The 11th Circuit also adopted a more lenient approach to pleading than the district court, opining that “data breach cases present unique challenges for plaintiffs at the pleading stage considering the circumstances.” Among other things, the court reasoned that a party such as Ramirez would not be able “to plead with exacting detail every aspect of Paradies’s security history and procedures that might make a data breach foreseeable,” particularly since companies maintain confidential “the details of its security procedures and vulnerabilities.” Furthermore, because the issue of “reasonable foreseeability” of a cyber-attack was a question “for a jury’s determination,” the 11th Circuit was reluctant to dismiss Ramirez’s negligence claim against Paradies at the pleadings stage. Nevertheless, the 11th Circuit did affirm dismissal of Ramirez’s claim for breach of implied contract against Paradies and signaled that Ramirez might face an uphill battle surviving a summary judgment challenge (“[g]etting past summary judgment may prove a tougher challenge”). 

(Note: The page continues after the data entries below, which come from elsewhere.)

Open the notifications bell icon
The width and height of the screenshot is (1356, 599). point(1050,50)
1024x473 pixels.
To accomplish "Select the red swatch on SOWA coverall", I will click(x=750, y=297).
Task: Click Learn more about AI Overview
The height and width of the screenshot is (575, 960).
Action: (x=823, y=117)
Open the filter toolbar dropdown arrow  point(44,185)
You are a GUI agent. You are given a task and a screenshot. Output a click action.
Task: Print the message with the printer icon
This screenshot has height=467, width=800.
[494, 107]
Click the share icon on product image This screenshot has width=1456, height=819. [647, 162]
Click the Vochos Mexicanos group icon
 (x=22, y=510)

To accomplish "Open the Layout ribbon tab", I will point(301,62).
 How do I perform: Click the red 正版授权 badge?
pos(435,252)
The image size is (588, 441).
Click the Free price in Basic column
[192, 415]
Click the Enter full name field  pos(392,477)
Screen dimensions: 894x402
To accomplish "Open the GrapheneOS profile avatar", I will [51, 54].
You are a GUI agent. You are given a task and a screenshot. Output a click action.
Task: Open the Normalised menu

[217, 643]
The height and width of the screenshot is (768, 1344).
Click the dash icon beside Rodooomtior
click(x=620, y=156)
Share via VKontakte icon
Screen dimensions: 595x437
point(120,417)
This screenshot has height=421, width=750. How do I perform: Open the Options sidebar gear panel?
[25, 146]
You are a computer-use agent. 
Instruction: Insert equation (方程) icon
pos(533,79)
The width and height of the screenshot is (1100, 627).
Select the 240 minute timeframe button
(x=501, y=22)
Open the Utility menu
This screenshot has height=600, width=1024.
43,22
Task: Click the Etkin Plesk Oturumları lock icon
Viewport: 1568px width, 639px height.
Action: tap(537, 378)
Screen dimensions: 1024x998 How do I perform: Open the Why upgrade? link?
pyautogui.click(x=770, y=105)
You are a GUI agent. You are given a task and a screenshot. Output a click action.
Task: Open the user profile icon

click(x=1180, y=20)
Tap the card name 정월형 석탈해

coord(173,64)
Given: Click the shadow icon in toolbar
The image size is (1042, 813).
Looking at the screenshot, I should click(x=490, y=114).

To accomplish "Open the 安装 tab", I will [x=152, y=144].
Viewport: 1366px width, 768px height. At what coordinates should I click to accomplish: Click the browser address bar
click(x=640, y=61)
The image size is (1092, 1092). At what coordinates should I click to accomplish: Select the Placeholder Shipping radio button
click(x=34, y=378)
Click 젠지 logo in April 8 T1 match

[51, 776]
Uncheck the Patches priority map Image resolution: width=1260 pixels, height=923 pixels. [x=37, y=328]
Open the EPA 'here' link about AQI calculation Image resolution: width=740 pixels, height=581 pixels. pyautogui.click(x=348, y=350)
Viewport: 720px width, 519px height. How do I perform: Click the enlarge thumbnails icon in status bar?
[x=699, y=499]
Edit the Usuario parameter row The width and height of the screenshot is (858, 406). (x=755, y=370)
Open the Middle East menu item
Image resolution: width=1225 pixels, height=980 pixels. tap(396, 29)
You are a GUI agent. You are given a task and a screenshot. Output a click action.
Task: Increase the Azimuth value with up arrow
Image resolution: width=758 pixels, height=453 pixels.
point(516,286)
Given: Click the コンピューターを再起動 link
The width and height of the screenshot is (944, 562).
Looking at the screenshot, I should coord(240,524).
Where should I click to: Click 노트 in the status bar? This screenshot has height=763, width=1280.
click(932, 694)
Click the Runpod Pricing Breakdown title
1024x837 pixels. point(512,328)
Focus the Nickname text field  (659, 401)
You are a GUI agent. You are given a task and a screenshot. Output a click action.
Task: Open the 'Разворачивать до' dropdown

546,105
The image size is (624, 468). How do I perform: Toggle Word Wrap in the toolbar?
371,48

Cyber and Privacy Preparedness Lessons for Enterprises 

The Ramirez suit will be one to watch to determine whether employees—both individually and as a class—can seek relief from their employers for failing to take adequate measures to safeguard their PII. In the meantime, organizations would be well served to assess their preparedness on information security and privacy and begin taking steps to address vulnerabilities on these fronts.  

When establishing a strong information security program, organizations should consider several components: 

• Qualified cybersecurity leader. This individual is responsible for oversight of the entire program and provides strategic direction. This leader should guide the cyber team in day-to-day administrative duties and be the main point of contact while managing a security incident. A part-time Chief Information Security Officer is an acceptable choice when an organization may not have the capability to hire a full-time employee. 
• Access to technical expertise. Having access to technical expertise is indispensable, both from a personnel standpoint as well as having the right tools in place. The cyber team would implement security controls, manage a security incident, and provide forensics support.  
• Portfolio of security policies, processes, and procedures. This documentation provides guidance to personnel and communicates expectations. It could include (among other things) the following documents: overall security policy, acceptable use policy, incident reporting process, chain of custody procedures, and other examples. In addition, training employees on the documentation is essential. Without training, neither executives nor operations-level employees can be expected to understand how to implement and address the policies and processes that will better enhance cyber security. 

• Cyber risk assessment. A cyber risk assessment documents the maturity of the security program, identifies critical data, and offers recommendations for improvement. Among other things, an assessment would help an organization determine its baseline and realize areas for improvement. In addition, an assessment often meets the requirements for certifications and cybersecurity insurance. 
• Table-top exercise (TTX). This is a simulated event involving key personnel, especially business leaders, to practice desired behavior in the event of a data breach. The TTX raises awareness of the role each member of the team plays to ameliorate the impact of data breaches.